In the past, before the lizard moved into his back, nothing on earth would have persuaded Alan to carry around a toilet seat in a canvas bag. But Jane had left him; he was eating scorched or soggy microwaved meals and depending on unreliable student drivers. “You think it would work for me?”
“Could be. Wanna try it?”
Together, Alan and the Kotelchuks moved toward the rear of the room. Bernie placed the briefcase on a seat, and Alan lowered himself onto it cautiously. Usually he could hardly bear to sit on a hard surface for more than a few minutes. But now the pain did not increase ; it even seemed to moderate slightly.
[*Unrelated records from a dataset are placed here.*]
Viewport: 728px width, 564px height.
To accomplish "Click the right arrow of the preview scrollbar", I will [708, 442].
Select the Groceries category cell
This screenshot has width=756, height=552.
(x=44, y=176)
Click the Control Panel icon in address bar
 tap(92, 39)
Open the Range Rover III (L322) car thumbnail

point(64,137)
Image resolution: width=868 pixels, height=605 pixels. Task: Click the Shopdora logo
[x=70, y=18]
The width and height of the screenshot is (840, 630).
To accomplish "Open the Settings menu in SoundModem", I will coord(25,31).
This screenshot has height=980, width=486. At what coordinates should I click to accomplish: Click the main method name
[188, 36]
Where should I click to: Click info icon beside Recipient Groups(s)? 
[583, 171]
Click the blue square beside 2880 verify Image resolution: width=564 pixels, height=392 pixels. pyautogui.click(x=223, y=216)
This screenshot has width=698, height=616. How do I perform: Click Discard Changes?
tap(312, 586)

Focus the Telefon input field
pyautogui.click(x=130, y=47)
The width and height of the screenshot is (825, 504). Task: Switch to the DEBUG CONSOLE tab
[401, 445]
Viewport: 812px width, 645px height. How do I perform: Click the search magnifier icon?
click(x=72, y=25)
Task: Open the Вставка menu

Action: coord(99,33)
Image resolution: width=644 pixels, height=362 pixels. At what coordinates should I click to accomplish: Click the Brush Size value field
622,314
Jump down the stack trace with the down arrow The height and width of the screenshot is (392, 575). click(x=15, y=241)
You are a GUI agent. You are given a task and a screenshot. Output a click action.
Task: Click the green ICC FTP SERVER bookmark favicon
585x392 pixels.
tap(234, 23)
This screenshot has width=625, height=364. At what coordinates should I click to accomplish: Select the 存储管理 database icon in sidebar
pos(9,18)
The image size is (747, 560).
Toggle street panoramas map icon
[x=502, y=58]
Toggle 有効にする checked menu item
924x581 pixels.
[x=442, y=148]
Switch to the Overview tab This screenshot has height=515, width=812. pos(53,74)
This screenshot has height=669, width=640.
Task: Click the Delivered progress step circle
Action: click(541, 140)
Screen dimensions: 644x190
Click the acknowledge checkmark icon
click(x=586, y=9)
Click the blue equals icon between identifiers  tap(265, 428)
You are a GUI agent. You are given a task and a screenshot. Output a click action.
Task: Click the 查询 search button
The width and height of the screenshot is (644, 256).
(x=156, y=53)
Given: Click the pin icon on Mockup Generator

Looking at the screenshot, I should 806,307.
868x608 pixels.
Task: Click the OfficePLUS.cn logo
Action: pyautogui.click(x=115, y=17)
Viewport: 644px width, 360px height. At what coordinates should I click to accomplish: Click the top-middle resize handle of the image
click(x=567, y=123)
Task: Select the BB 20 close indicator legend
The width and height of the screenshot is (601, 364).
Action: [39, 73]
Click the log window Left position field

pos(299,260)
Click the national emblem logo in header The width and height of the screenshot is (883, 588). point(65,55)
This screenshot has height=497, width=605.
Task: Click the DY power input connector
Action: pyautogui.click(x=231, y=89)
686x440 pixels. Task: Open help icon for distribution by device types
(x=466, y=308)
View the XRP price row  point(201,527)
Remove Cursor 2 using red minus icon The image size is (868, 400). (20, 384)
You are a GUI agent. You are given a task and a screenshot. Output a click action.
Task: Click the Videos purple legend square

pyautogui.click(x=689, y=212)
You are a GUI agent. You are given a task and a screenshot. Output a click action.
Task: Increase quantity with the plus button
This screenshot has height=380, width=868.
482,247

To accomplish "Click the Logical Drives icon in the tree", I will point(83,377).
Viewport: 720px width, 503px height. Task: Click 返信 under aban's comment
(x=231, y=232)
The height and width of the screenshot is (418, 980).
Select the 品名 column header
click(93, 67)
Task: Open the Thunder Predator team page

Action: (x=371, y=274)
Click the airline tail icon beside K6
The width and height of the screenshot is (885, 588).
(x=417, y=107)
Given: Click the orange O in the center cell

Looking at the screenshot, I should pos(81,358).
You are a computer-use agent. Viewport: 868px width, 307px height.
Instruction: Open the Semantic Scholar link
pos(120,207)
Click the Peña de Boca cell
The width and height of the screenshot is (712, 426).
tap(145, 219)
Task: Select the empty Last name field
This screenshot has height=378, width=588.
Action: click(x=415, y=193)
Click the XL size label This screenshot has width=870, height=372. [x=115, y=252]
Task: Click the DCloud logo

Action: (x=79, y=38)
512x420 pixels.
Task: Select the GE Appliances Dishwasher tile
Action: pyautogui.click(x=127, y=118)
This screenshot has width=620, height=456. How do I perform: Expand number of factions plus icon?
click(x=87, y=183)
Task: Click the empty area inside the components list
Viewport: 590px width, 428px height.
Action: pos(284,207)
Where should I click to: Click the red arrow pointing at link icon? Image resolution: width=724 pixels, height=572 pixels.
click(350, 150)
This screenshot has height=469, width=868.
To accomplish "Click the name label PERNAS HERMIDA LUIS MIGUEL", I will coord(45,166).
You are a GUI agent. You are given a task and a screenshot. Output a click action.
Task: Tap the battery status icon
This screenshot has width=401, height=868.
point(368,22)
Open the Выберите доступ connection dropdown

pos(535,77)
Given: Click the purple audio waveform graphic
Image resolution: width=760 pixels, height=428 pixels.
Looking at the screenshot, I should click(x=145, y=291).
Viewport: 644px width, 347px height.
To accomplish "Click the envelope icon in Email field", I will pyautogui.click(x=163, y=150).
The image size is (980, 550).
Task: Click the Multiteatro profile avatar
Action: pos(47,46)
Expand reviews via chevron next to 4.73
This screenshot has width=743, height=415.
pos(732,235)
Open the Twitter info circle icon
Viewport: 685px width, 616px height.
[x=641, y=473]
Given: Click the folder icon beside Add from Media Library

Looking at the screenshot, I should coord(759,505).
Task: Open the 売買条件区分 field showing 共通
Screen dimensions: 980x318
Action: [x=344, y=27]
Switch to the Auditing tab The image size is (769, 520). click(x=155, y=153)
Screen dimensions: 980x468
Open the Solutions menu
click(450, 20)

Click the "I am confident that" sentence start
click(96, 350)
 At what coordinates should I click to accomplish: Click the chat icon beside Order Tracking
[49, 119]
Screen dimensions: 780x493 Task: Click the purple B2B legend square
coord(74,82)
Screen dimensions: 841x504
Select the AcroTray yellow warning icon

“Yeah, that’s better,” he conceded, standing up out of the way so that Bernie could sit down. Over the past year or so, several people, including Jane, had suggested that he should obtain and carry about with him an inflatable rubber ring of the type used by sufferers from hemorrhoids, or women after a painful childbirth. Alan, whose horror of seeming ridiculous had not diminished, had always refused. But a briefcase—yes, that might be possible, as long as nobody knew what was inside it.